More critically, this approach is error-prone and risks permanent data loss. Users can accidentally move emails to the wrong folder, delete important messages, or lose track of what has been archived and what has not. There is no undo for an email that has been permanently deleted by mistake. Business-critical correspondence, legal records, or compliance-relevant communications could be lost forever due to a simple user error during a manual sorting session.

It also disrupts normal workflow, requires the user to make subjective decisions about what to keep and what to move, offers no automation, and must be repeated indefinitely. And it still does not solve the underlying 50GB limit on the primary mailbox.

Alternative 3: Deleting Large or Unnecessary Emails

Some users attempt to manage mailbox space by manually identifying and deleting large emails or attachments they believe are no longer needed.
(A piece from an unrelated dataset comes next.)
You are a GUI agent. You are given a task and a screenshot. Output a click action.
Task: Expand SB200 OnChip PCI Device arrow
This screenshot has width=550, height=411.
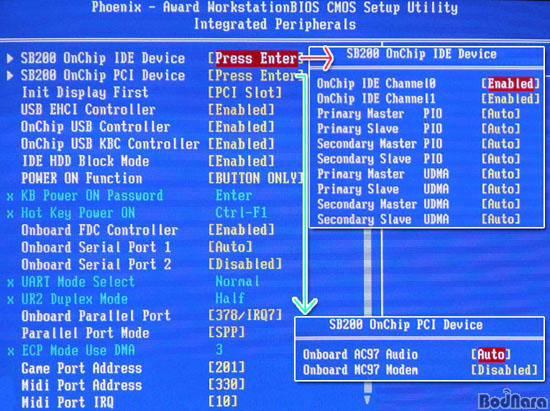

This approach carries the highest risk of all alternatives. It is difficult for any individual user to know with certainty which emails may later be needed for legal, compliance, regulatory, or business continuity purposes. An email that seems unimportant today may be the only record of a verbal agreement, a vendor commitment, a customer dispute resolution, or a compliance audit trail.

Deleted emails may be permanently unrecoverable if purged from the Deleted Items folder and the retention recovery period expires. The process is time-consuming and must be repeated regularly. It creates anxiety and decision fatigue for the user. And it still does not address the fundamental storage limitation — it merely delays the inevitable while introducing the risk of irreversible data loss.


5-Year Cost Comparison

Scenario Year 1 3 Years 5 Years
Exchange Online Archiving License $36 $108 $180
Manual Archiving — Every Year $495 – $577 $1,485 – $1,732 $2,475 – $2,887
Manual Archiving — Every 2 Years $495 – $577 $990 – $1,155 $1,485 – $1,732
Employee Self-Archiving (2 hrs/yr @ $30/hr) $60 + risk $180 + risk $300 + risk

A single manual archiving session costs more than 13 years of the Exchange Online Archiving license. Even having an employee do it themselves — at the cost of their productive time and the risk of accidental data loss — is more expensive and far riskier than the automated solution.


Side-by-Side Comparison

Manual Archiving Shared Mailbox User Self-Service Exchange Online Archiving
Primary Mailbox Size Stays at 50GB Stays at 50GB Stays at 50GB (auto-managed)
Archive Storage Limited Limited Unlimited
User Disruption 3-3.5 hrs per session Ongoing manual effort None — fully automatic
Risk of Data Loss PST corruption Accidental moves or deletions None — all email preserved
Recurring Effort Every 1-2 years Continuous None after setup
Cost $495 – $577 per session Employee labor + lost productivity ~$3/month
Solves the Problem Temporarily No Permanently

Summary

For approximately $3/month per user, the Exchange Online Archiving license provides unlimited automatic cloud archiving, eliminates recurring out-of-scope manual archiving costs, removes the risk of data loss from PST manipulation or user error, and requires zero ongoing user or technician involvement after initial setup. The primary mailbox stays within its 50GB limit automatically as older items are moved to the archive on a configurable schedule. Every alternative is more expensive, more disruptive, riskier, and temporary. The Exchange Online Archiving license is the only permanent solution.